Lenovo Security Advisory: LEN-10617
Potential Impact: Access to systems through IPMI if default settings are not changed
Severity: High
**Scope of Impact:******Industry-Wide
**CVE Identifiers:**CVE-2013-4037, CVE-2013-4031
Summary Description:
Various risks with the industry-standard Intelligent Platform Management Interface (IPMI) have been identified and documented in the IT security community. Because the Lenovo System x Integrated Management Model (IMM), IMM2 and ThinkServer System Manager (TSM) provide IPMI access by default, a subset of these identified risks are applicable to those servers.
The Intelligent Platform Management Interface (IPMI) is an industry-standard protocol supported by Lenovo and more than 200 computer system vendors that consists of a set of computer interface specifications that can be used by system administrators for out-of-band management and monitoring of host computer systems independent of their CPU, firmware and operating system.
CVE ID: CVE-2013-4037
Description:
The RAKP protocol, which is specified by the IPMI standard for authentication, has flaws. Although the IMMs and TSM do not allow the use of null passwords, a hacker could reverse engineer the RAKP transactions to determine a password. The authentication process for IPMI requires the management controller to send a hash of the requested userβs password to the client, prior to the client authenticating. This process is a key part of the IPMI specification. The password hash can be broken using an offline brute force or dictionary attack.
CVSS Base Score: 4.3
CVSS Vector: (AV:N/AC:M/Au:N/C:N/I:P/A:N)
CVE ID: CVE-2013-4031
Description:
The IMM, IMM2 and ThinkServer TSMs are preconfigured with one IPMI user account which has the same default login name and password on all affected systems. If a malicious user gains access to the IPMI interface using this preconfigured account, he or she would be able to power off or on, or reboot the host server, with the ability to create or change user accounts and possibly preventing legitimate users from accessing the IMMs.

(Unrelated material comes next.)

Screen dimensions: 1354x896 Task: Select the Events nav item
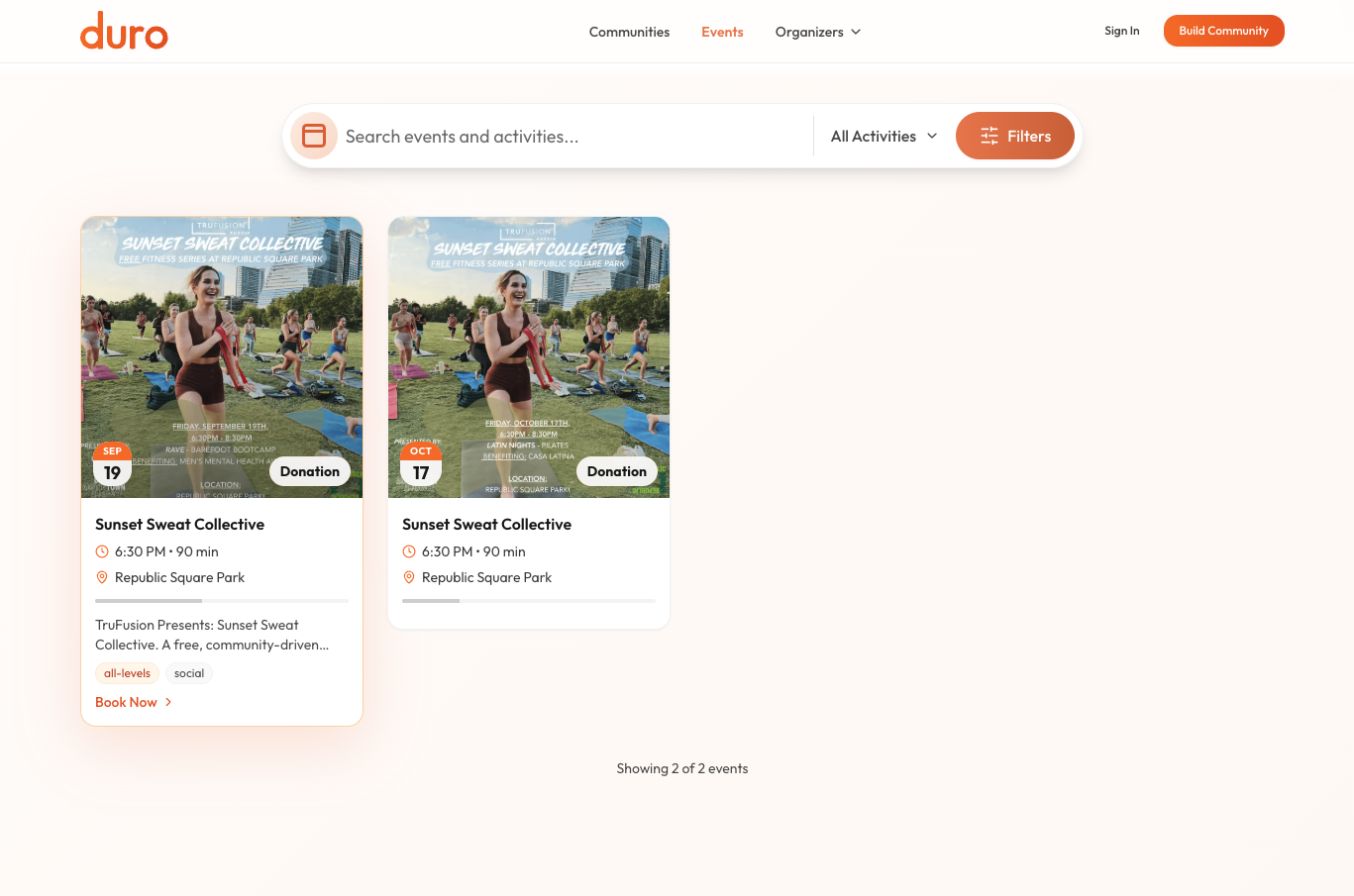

Additionally, if a user fails to change the default user name and password on each of the systems he or she has deployed, the user would have the same login information for each of the IMMs on those systems.
CVSS Base Score: 10
CVSS Vector: (AV:N/AC:L/Au:N/C:C/I:C/A:C)

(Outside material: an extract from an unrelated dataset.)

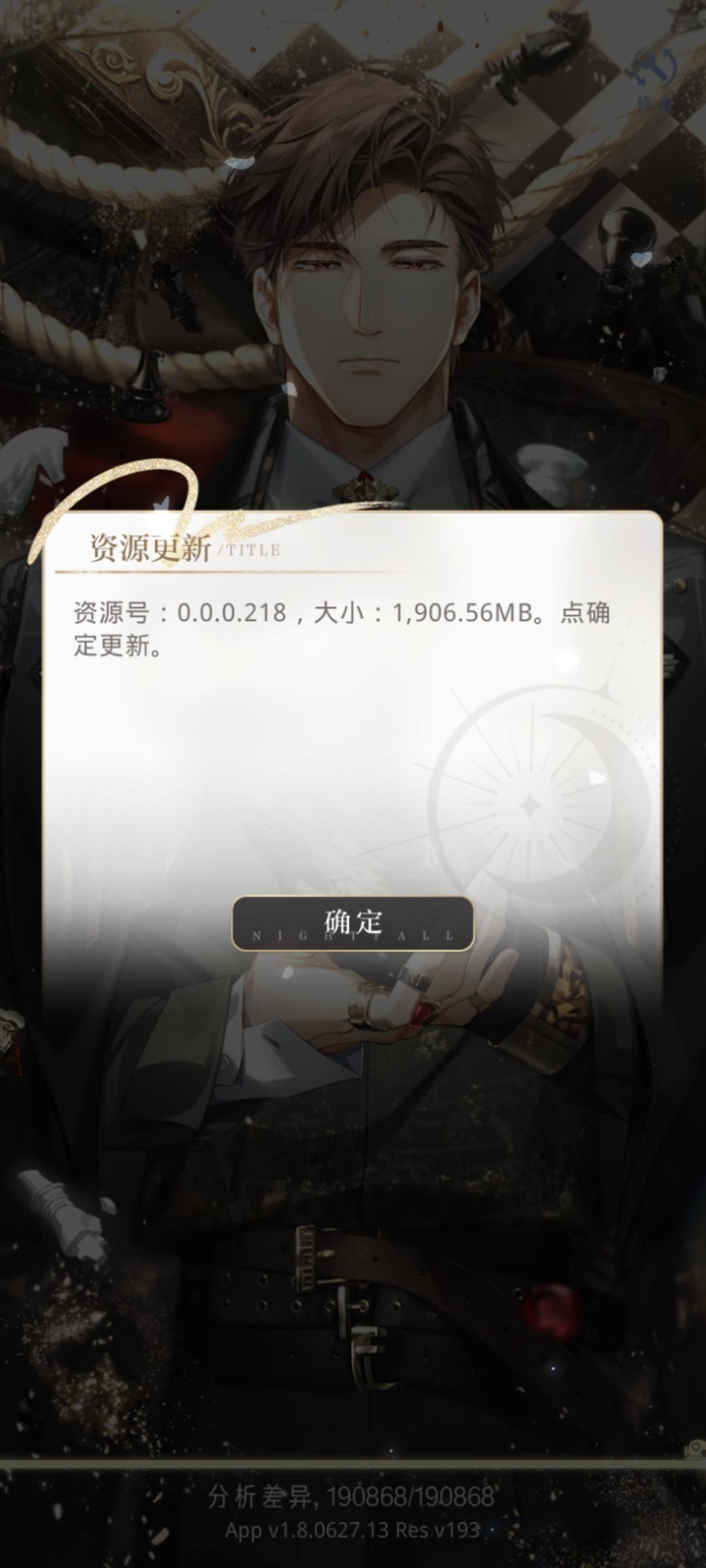Viewport: 706px width, 1568px height.
Task: Tap the 资源更新 dialog title
Action: click(x=150, y=547)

Mitigation Strategy for Customers (what you should do to protect yourself):
IPMItool channel setaccess 1 #user_slot# privilege=15
Replace #user_slot# in the above command with the actual slot number (1 through 12) and repeat for each IMM/IMM2/TSM user that has been configured. The example above details the command when it is run directly on the server itself. If the IPMItool command is run remotely over the network, or if a different utility is used, the command will be different. Consult the documentation for the utility that you are using to determine the correct command syntax. Disallowing IPMI network access will remove the ability to use the weakness present in the IPMI RAKP protocol to discover user account credentials.